▶ _Task requirements_
Update these lines by replacing "Payment Method" with "Billing Address" and leaving everything else unchanged.

▶ _Records for processing_
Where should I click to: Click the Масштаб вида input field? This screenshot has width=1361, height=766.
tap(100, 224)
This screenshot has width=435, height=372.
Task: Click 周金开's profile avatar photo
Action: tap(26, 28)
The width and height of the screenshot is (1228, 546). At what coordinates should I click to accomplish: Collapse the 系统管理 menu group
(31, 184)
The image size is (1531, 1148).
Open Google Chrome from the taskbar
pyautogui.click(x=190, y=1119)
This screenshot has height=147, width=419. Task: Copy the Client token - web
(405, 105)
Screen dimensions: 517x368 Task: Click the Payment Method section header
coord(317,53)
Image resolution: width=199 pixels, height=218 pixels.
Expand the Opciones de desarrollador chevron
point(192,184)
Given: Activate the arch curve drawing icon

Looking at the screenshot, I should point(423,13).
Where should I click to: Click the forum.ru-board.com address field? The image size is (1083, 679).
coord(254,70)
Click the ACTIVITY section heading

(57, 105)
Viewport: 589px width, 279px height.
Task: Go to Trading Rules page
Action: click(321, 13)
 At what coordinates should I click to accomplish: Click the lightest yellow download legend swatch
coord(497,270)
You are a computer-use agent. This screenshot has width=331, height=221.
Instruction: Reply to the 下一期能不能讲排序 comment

▶ _Complete response_
Where should I click to: Click the Масштаб вида input field? This screenshot has width=1361, height=766.
tap(100, 224)
This screenshot has width=435, height=372.
Task: Click 周金开's profile avatar photo
Action: tap(26, 28)
The width and height of the screenshot is (1228, 546). At what coordinates should I click to accomplish: Collapse the 系统管理 menu group
(31, 184)
The image size is (1531, 1148).
Open Google Chrome from the taskbar
pyautogui.click(x=190, y=1119)
This screenshot has height=147, width=419. Task: Copy the Client token - web
(405, 105)
Screen dimensions: 517x368 Task: Click the Billing Address section header
coord(317,53)
Image resolution: width=199 pixels, height=218 pixels.
Expand the Opciones de desarrollador chevron
point(192,184)
Given: Activate the arch curve drawing icon

Looking at the screenshot, I should point(423,13).
Where should I click to: Click the forum.ru-board.com address field? The image size is (1083, 679).
coord(254,70)
Click the ACTIVITY section heading

(57, 105)
Viewport: 589px width, 279px height.
Task: Go to Trading Rules page
Action: click(321, 13)
 At what coordinates should I click to accomplish: Click the lightest yellow download legend swatch
coord(497,270)
You are a computer-use agent. This screenshot has width=331, height=221.
Instruction: Reply to the 下一期能不能讲排序 comment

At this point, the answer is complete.